Não faça como o Google

16.10.20

Se você quiser pesquisar na internet reportagens da Crusoé e notas do Antagonista, dificilmente encontrará um link no Google, a menos que digite o nome da revista e o do site. Fomos cancelados das primeiras páginas de busca, mesmo se o conteúdo é exclusivo. Por exemplo, no caso do dinheiro encontrado nas nádegas do senador calipígio, os destaques nas buscas foram para os veículos que nos repercutiram. A reportagem da Crusoé não aparece, nem a referência a ela feita pelo Antagonista, o primeiro a repercutir. O Google deixou de nos achar relevantes. Disseram que é por causa da mudança de algoritmo. Eu desconfio de que existe também o Algoritmo da Silva, mas eles insistem que é teoria conspiratória. Monopólio dá nisso.

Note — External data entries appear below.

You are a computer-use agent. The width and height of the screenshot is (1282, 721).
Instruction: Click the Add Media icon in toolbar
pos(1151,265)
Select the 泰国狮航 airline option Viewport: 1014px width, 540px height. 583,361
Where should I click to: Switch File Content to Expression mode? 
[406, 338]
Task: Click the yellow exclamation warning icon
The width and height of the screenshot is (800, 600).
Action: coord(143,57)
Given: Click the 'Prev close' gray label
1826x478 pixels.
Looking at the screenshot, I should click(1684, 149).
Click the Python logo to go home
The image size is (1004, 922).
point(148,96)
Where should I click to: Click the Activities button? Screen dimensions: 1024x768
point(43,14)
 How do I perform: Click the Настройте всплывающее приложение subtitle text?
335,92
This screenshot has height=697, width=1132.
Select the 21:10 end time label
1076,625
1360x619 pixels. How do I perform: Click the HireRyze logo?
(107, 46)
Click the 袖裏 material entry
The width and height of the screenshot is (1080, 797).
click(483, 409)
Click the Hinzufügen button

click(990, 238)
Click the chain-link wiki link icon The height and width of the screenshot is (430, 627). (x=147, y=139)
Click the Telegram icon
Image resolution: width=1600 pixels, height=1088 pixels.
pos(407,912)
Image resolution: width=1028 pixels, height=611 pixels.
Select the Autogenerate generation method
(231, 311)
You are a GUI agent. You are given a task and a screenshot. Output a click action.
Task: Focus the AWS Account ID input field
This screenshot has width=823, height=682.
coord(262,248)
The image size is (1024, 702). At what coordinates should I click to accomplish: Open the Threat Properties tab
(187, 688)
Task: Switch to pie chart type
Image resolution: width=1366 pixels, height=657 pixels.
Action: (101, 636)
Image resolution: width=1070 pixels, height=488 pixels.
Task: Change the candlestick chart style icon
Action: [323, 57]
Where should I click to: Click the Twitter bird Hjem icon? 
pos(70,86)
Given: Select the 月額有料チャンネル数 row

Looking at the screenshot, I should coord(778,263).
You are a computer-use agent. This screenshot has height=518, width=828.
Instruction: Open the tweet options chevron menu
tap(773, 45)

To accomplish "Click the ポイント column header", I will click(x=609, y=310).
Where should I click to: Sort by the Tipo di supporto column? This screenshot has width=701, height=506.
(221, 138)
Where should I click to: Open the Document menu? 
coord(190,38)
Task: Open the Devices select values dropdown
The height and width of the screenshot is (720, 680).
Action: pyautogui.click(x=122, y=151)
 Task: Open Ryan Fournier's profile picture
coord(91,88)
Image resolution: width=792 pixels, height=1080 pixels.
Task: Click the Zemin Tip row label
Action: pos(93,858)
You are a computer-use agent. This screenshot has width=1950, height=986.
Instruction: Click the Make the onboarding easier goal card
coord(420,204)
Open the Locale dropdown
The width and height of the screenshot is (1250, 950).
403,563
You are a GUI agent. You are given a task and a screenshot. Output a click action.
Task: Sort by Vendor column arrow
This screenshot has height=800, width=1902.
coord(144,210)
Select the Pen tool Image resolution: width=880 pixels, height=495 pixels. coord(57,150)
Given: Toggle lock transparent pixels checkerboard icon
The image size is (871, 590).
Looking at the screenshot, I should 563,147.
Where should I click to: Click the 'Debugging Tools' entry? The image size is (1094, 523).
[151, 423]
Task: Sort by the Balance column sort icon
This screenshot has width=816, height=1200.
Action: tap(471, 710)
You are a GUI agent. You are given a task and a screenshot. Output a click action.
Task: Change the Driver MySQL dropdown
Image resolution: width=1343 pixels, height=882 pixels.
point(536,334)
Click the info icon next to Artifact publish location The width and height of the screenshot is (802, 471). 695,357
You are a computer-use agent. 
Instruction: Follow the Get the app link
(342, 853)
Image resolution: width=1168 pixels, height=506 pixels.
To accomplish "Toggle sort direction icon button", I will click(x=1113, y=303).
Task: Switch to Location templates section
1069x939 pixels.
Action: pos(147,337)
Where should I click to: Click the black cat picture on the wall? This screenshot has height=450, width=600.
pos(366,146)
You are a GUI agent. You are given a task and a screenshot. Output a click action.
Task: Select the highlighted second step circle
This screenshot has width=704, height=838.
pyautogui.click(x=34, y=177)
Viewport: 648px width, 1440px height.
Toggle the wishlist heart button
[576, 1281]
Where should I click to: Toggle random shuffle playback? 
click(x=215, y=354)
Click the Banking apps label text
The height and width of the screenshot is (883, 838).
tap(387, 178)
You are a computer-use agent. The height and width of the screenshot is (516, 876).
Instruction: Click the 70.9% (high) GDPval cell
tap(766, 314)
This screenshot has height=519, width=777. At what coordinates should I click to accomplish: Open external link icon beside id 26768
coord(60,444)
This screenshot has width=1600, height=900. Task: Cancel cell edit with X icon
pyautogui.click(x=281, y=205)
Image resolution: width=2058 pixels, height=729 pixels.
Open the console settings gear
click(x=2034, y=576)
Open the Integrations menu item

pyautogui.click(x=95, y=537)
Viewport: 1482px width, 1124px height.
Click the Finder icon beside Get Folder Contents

O Google pode não nos achar relevantes, cancelar-nos das buscas e cortar parte da nossa audiência, mas milhões de leitores continuam a acompanhar a Crusoé e o Antagonista. Pelo simples motivo de que praticamos um jornalismo destemido e, por isso também, um tantinho diferente. O Antagonista faz no mais das vezes notas curtas e se concentra no minuto a minuto (“o blog de três linhas”, como dizem os bolsonaristas); a Crusoé faz notas e reportagens investigativas longas. Cada um tem também a sua personalidade, mas ambos são complementares.

Estou lambendo as crias, desculpe, é inevitável. Ontem, eu já estava na bicicleta ergométrica a que o médico me obrigou, a coisa mais chata do mundo, quando Rodrigo Rangel, diretor da Crusoé, me ligou. “O país ultrapassou todos os limites: descobrimos que a operação de hoje encontrou dinheiro nas nádegas do senador Chico Rodrigues. E o dinheiro estava literalmente sujo”, disse Rangel. Faltava confirmar com uma terceira fonte, mas era batom na cueca, expressão que passou a ser elegante depois do ocorrido ontem. Com mais essa notícia exclusiva, em uma semana a Crusoé conseguiu um hat trick: além de ter colocado a nu o senador corrupto, revelou o plágio de Kassio Marques, indicado por Jair Bolsonaro para o STF, e o fato de o traficante André do Rap, libertado por Marco Aurélio Mello, ser cliente de um advogado que foi assessor do ministro.

Depois de desligar o telefone, senti orgulho de pai e tristeza de avô. Orgulho, obviamente, do trabalho magnífico que Rangel e sua equipe vêm realizando. Com apenas dois anos e meio de existência, a revista adquiriu feição própria. É a única publicação brasileira, ouso dizer, que fiscaliza de verdade os tribunais superiores, como demostram as várias reportagens que estão no nosso arquivo (e uma delas foi censurada e me levou a ter de me apresentar à polícia). Medo é sentimento que não existe na Crusoé ou no Antagonista.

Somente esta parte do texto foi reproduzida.